In his recorded interview with our Southeast Asia correspondent Amanda Hodge, Dr Mahathir argued “foreign interference” was needed to oust Mr Najib, saying: “Normally I don’t like foreign interference in Malaysia’s affairs but our avenues for redress have been closed completely. So now we have to allow interference in our domestic affairs.” Under pressure, Dr Mahathir has since sought to qualify those remarks, saying he did not ask for foreign governments to interfere. But that has not pacified Mr Najib.
Malaysian police have confirmed they are investigating a range of charges against Dr Mahathir, including some under the Sedition Act, which Amnesty International says is being widely used to “silence, harass and lock up hundreds of (government) critics”. Last year in Malaysia — a country with which Australia has close economic as well as defence and security ties under the Five Powers Defence Arrangement — at least 91 individuals were arrested, charged or investigated under the Sedition Act. That is five times as many as during the law’s first 50 years from 1948. Journalists, lawyers and opposition politicians have been targeted. Amnesty has described it as “the authorities’ weapon of choice when lashing out at opponents”. Amnesty also has raised the alarm about “the rapidly shrinking space for freedom of expression”.
In office, Dr Mahathir was a rabid nationalist, invariably grumpy about the West and seldom warm towards Australia. But in the present crisis he laudably has committed himself to the honourable side. The fact he is being investigated for possible charges under the Sedition Act indicates how parlous the situation has become under Mr Najib’s autocratic attitudes.
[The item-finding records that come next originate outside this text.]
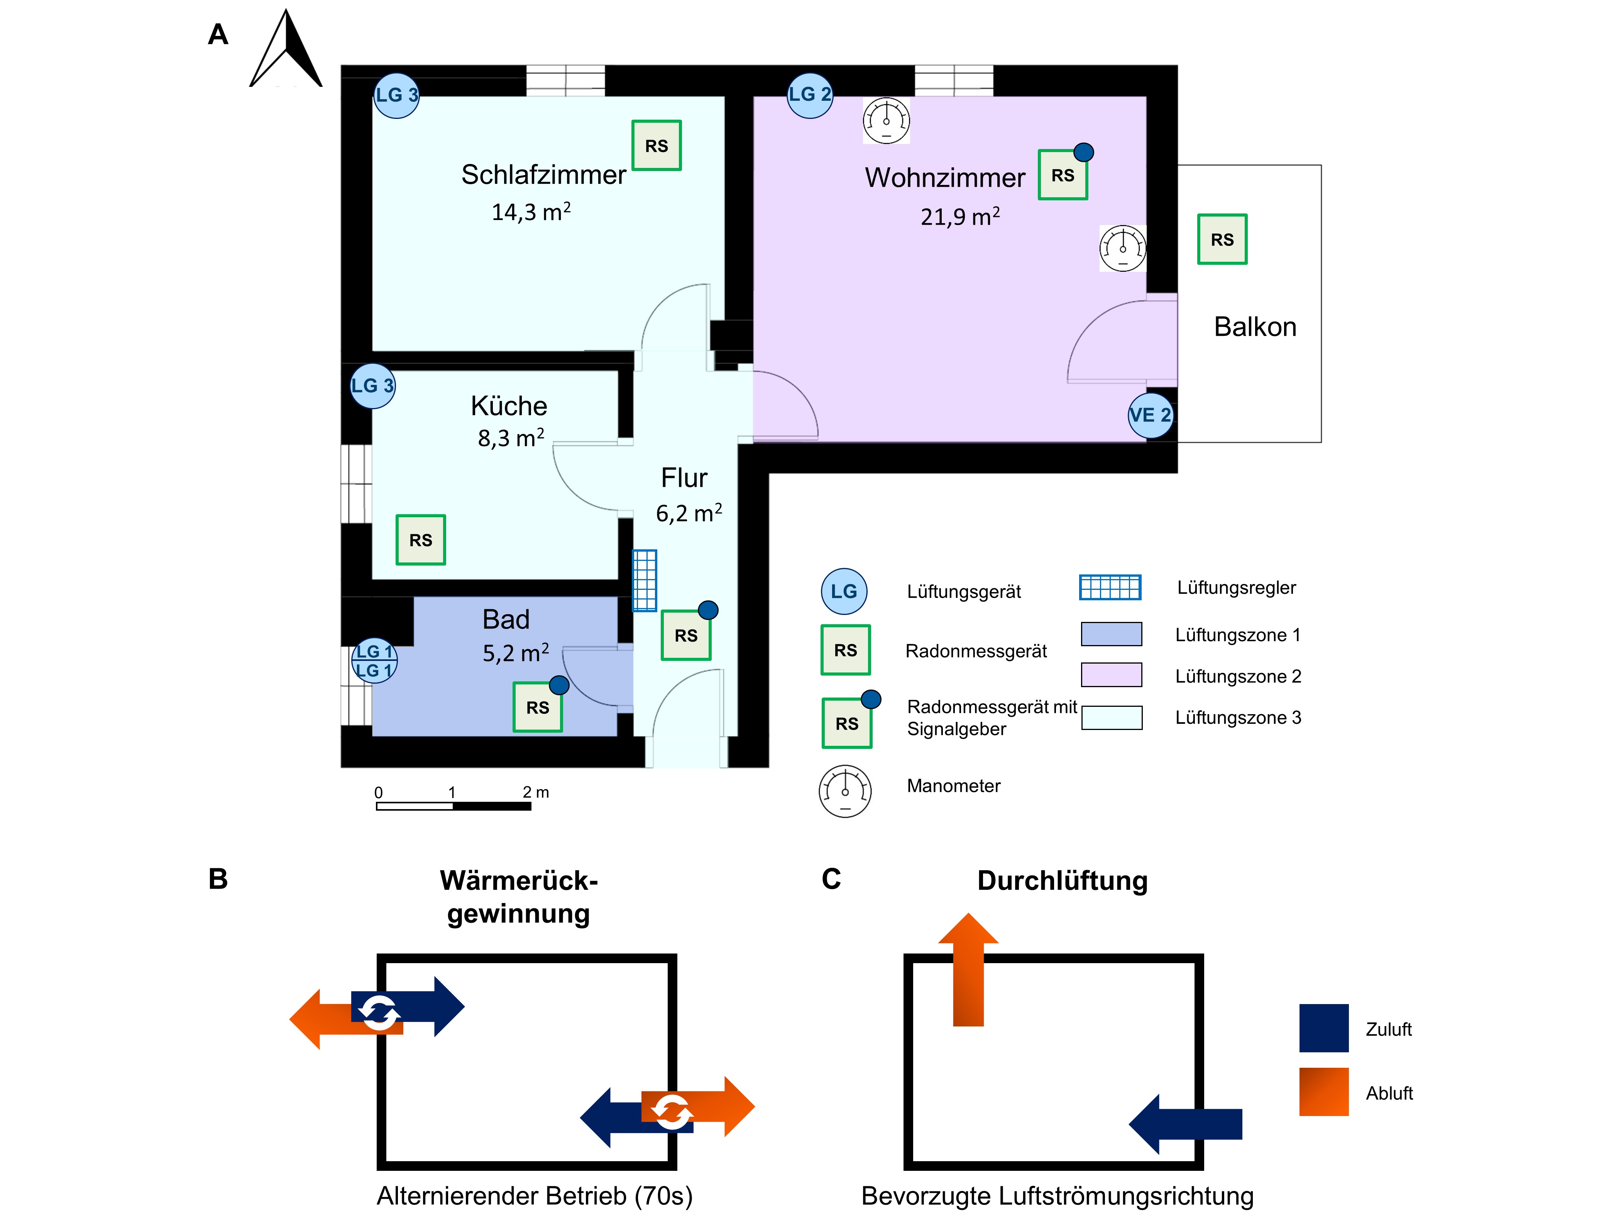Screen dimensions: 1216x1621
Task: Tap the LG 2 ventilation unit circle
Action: pyautogui.click(x=810, y=95)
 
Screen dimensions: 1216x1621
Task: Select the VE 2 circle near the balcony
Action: pyautogui.click(x=1150, y=416)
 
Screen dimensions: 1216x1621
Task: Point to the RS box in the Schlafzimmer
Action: pyautogui.click(x=657, y=146)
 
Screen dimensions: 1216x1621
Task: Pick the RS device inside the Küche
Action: pyautogui.click(x=421, y=540)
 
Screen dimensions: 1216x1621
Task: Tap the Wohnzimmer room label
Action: pyautogui.click(x=944, y=178)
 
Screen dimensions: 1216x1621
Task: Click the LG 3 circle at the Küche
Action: pyautogui.click(x=373, y=386)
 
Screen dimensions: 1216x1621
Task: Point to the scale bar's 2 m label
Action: pyautogui.click(x=536, y=793)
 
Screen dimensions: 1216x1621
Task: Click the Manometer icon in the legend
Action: pyautogui.click(x=845, y=792)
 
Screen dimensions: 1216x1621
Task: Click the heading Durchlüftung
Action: pyautogui.click(x=1062, y=880)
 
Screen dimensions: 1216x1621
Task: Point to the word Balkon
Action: pyautogui.click(x=1255, y=327)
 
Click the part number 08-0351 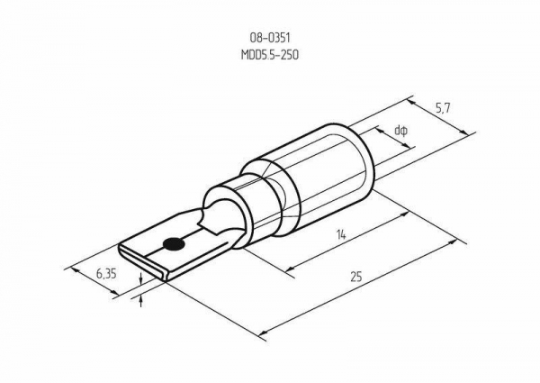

The British-educated Mr Najib is the son of Malaysia’s second prime minister, Abdul Razak Hussein, and nephew of its third, Hussein Onn. He is steeped in the country’s post-colonial democratic traditions. But he is showing scant regard for them by lashing out at critics concerned about hundreds of millions of dollars deposited in his bank accounts. He insists Malaysia’s name is being “unfairly dragged through the mud”. In January he claimed “the matter has been comprehensively put to rest”. In fact, the repression he has embarked on is making matters worse.
Malaysia’s reputation as a stable and economically successful bulwark against Islamic extremism in our region is being imperilled by Mr Najib’s high-handed, self-serving actions. He is going down the wrong path. Malaysians deserve better than a slide into oppression.